Anita smiled and it was nice to see. ‘You went with Theo last summer, I remember. He sent me a postcard he’d written halfway up the Eiffel Tower.’

‘We loved climbing it but I wouldn’t go all the way to the top. It was windy and we stopped midway for something to eat and he wrote to you. He sent a postcard to his dad too, and nagged me to write a few.’ She noticed Anita didn’t flinch at talk about his dad. Maybe when you’d loved someone deeply once upon a time, you weren’t pained when you spoke or thought about them. Perhaps you tried to remember the good times. He’d given her Theo after all. ‘Theo took me to an exquisite café, we ate macaroons, drank hot chocolate. He then made me walk miles and miles. He gets restless if he has to stay put for too long.’ Lydia’s smile disappeared with the stark reminder that because of decisions made by medical practitioners and by them, here he was doing what he would’ve hated most.

‘His name is down for rehabilitation,’ Anita explained, ‘to get him into a special centre.’

When Lydia thought of rehab she thought of people trying to walk, trying to move an arm, trying to perform physical functions at a more able level. She wasn’t sure how rehab was going to work when he was lying there not moving. ‘That’s great.’ What else could she say?
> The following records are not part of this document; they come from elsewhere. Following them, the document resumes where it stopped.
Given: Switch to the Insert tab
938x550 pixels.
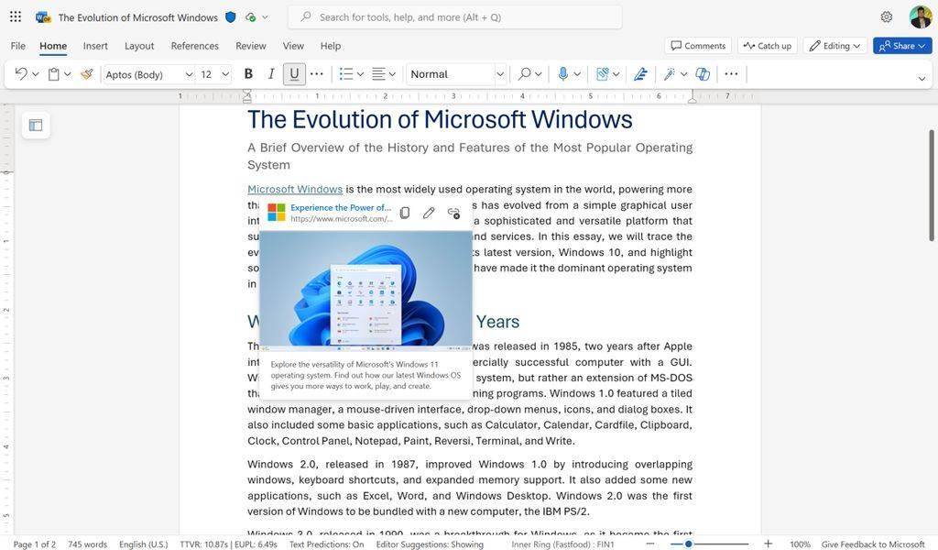Looking at the screenshot, I should [x=95, y=46].
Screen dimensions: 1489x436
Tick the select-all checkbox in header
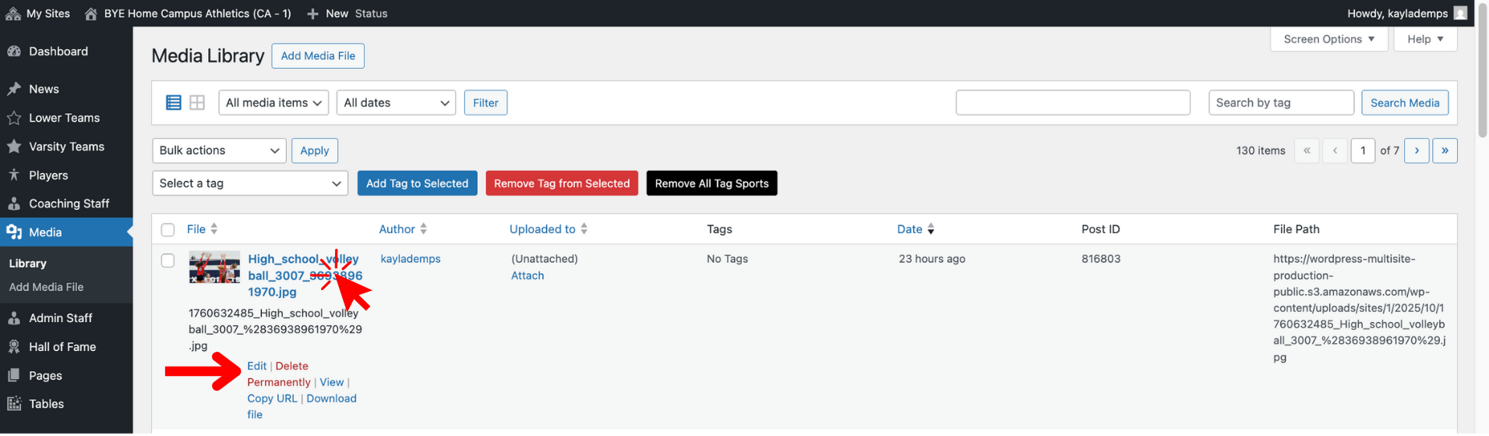tap(168, 229)
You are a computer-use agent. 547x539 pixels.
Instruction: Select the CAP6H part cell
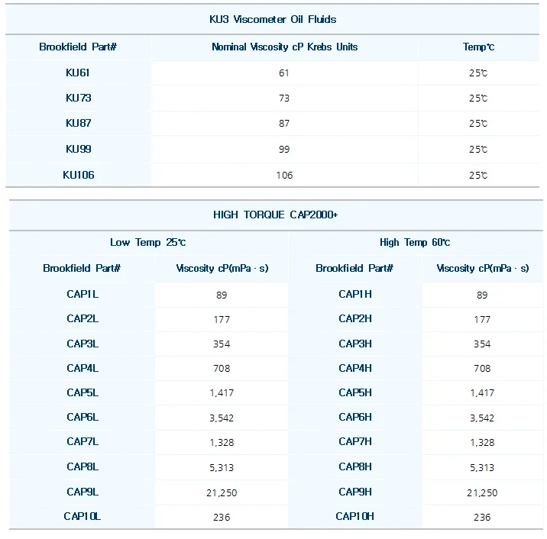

Anita stroked Theo’s forehead. His hair had grown back a bit and Lydia hoped next time someone cut it they’d take a bit more care so it would look more like Theo rather than a young boy who’d had a bowl placed on his head. The staff sometimes shaved him if Anita hadn’t already, and they washed his hair and body, they took care of his teeth. But it always felt rushed and Lydia knew Anita thought it should be done more often than it was. She wanted more, so much more for her son. And that’s why Anita’s next comment didn’t take Lydia by surprise at all.

‘I want to get him away from this place,’ said Anita. ‘I don’t think it’s making him any better.’

Hang on a minute. How was she going to do that? ‘You mean when he’s recovered more so he’s ready for rehabilitation?’

‘I want him near me. I want to be at home in my own house with him nearby. It’s been so long.’ Her voice was beginning to crescendo, wobble in uncertainty, either of Theo’s prognosis or Lydia’s reaction, Lydia didn’t know.

Lydia kept telling herself the waiting lists were long and he wasn’t ready to be moved but Anita carried on.

‘I’ve floated the idea with a senior consultant and they’ve said he’s stable and can be moved.’

Lydia suddenly felt hot all over, her hands clammy with panic. ‘But the rehabilitation lists are too long.’

‘There are other options.’ Finally she looked at Lydia. ‘And I’ve spoken to Graham, he’s left the decision up to me. He’ll come over in the next couple of months.’

‘What other options?’ she demanded.

‘A care home.’

Lydia stood up, eyes wild with rage. ‘You want to put him, like this, in a home for old biddies?’